| |
Home
> CSSS Seminars > John Tate |
| |
John Tate
European Bioinformatics Institute jtate@ebi.ac.uk http://www.ebi.ac.uk/msd
The Macromolecular Structure Database
Since 1979 the Protein Data Bank (PDB) has been the central repository of macromolecular structure data, but the present flat file archive is incapable of supporting the complex tools that are required for drug discovery, molecular medicine and bioinformatics. In order to fully exploit the volume of structural data that will soon become available, new technologies must be employed. The Macromolecular Structure Database (MSD) group has developed a relational database for storing, validating, searching and retrieving the complex structural information in the PDB. A comprehensive cleaning procedure is under way, to ensure data uniformity across the whole archive, and an extensive set of derived properties and goodness-of-fit indicators will be added. The MSD includes links to many other bioinformatics databases including InterPro, GO, SwissProt, SCOP, CATH, PFAM and PROSITE.

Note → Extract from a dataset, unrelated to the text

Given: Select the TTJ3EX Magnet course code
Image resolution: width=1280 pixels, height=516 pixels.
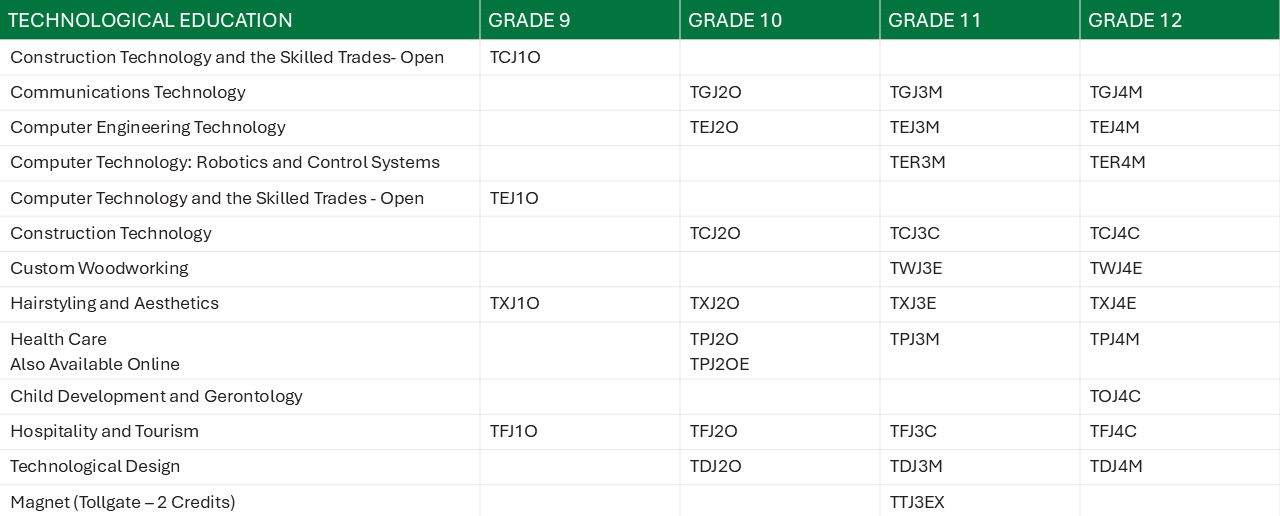Looking at the screenshot, I should [x=917, y=502].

We have developed a flexible search system which exposes the power of the relational database without requiring the user to understand the complexity of the underlying schema. This search system provides a single access point for the MSD and associated databases, allowing searches on a wide range of bio-molecular properties, such as sequence, structure similarity and active site conformation. The database, and several network based-services that are built on top of it, will be available by the end of April 2003. This talk will describe the basic design of the database, outline some of the improvements in data quality that it provides, and will describe the services and search systems that are currently available and planned for the near future.
|